═════ Source passage ═════
Issues with Blue 2-1 After Replacements

I’m also curious about this, but hopefully we can figure it out on z2m as well. I personally have not seen this issue on my network, but I am using Hubitat.

@bgreet When the slowdown occurs, are the devices responsive physically? Can you go up to the device and press a button and have things instantly respond? Or do the devices seem to slow down as well?

I’ll pm you with some other questions and we will dig a little more.

All my switches are smartbulb enabled. If I disable smartbulb they are fully responsive. They are also fully responsive at the switch for on/off with smartbulb enabled with binding though the hit rate is 75-80% working on the first try (switch shows that is is off/on or dimmed but does not get sent to bulbs).

1 Like

I have very similar issues as you in a similar setup: ~30 blue switches, Z2M, all controlling Hue bulbs. I, however, split my network into two to reduce the number of devices in each. That cut waaay down on the random errors and general stability, but did not fix binding.

The most frustrating is the binding issues that you note in your (2). I played around with sniffing and documented a bit here, but still need to follow up on that after the holidays.

I wonder if anyone is running blue switches bound to hue lights at a similar scale that is actually having success? From what I’m seeing in my linked thread above, the network flooding appears to be due to the large amount of devices trying to talk over each other with the Blue’s sending a whole lot of broadcast messages.
═════ Data ═════
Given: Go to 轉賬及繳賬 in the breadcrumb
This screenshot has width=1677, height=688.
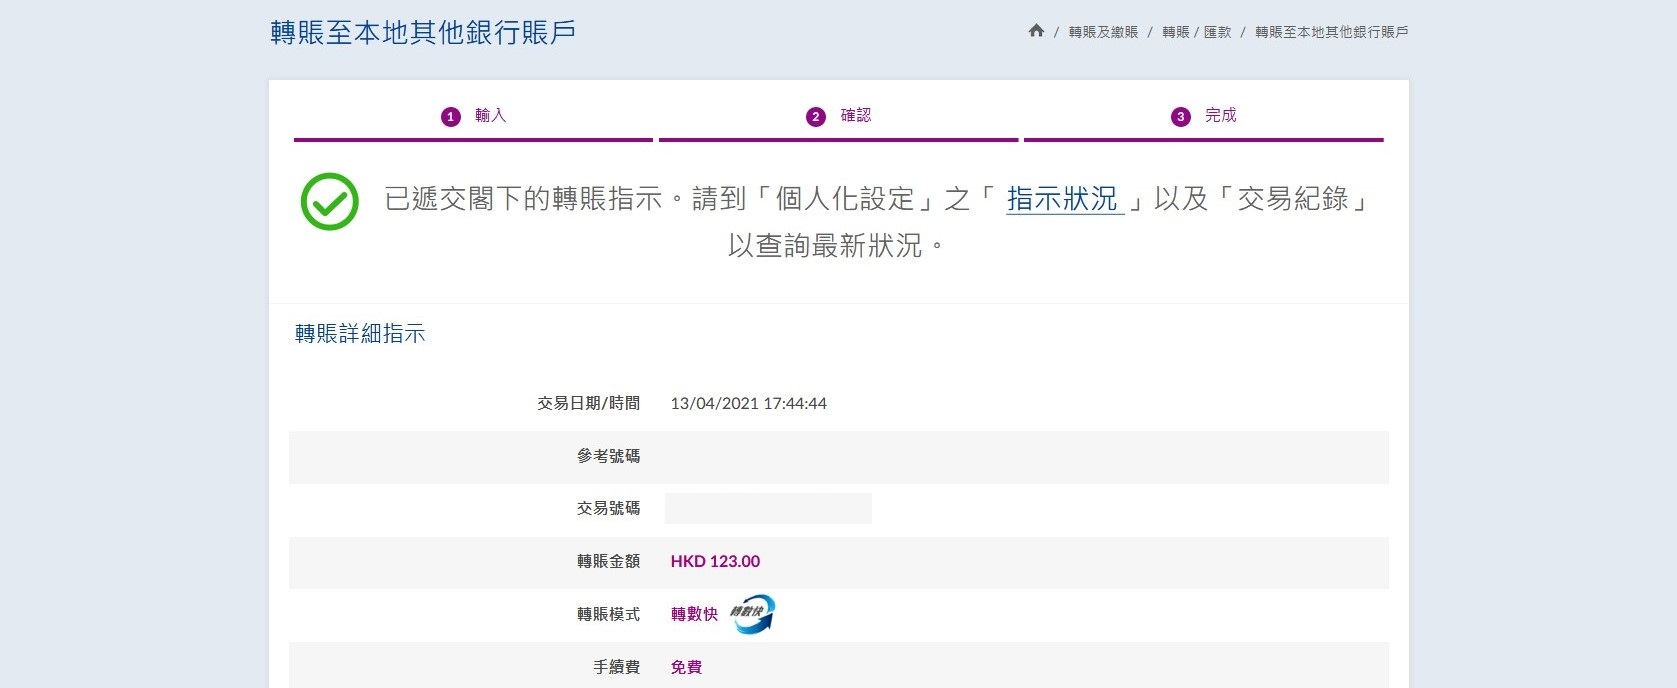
═════
Transcribe the forum thread on Blue 2-1 switch issues between "I’ll pm you" and "not fix binding.", inclusive.

I’ll pm you with some other questions and we will dig a little more.

All my switches are smartbulb enabled. If I disable smartbulb they are fully responsive. They are also fully responsive at the switch for on/off with smartbulb enabled with binding though the hit rate is 75-80% working on the first try (switch shows that is is off/on or dimmed but does not get sent to bulbs).

1 Like

I have very similar issues as you in a similar setup: ~30 blue switches, Z2M, all controlling Hue bulbs. I, however, split my network into two to reduce the number of devices in each. That cut waaay down on the random errors and general stability, but did not fix binding.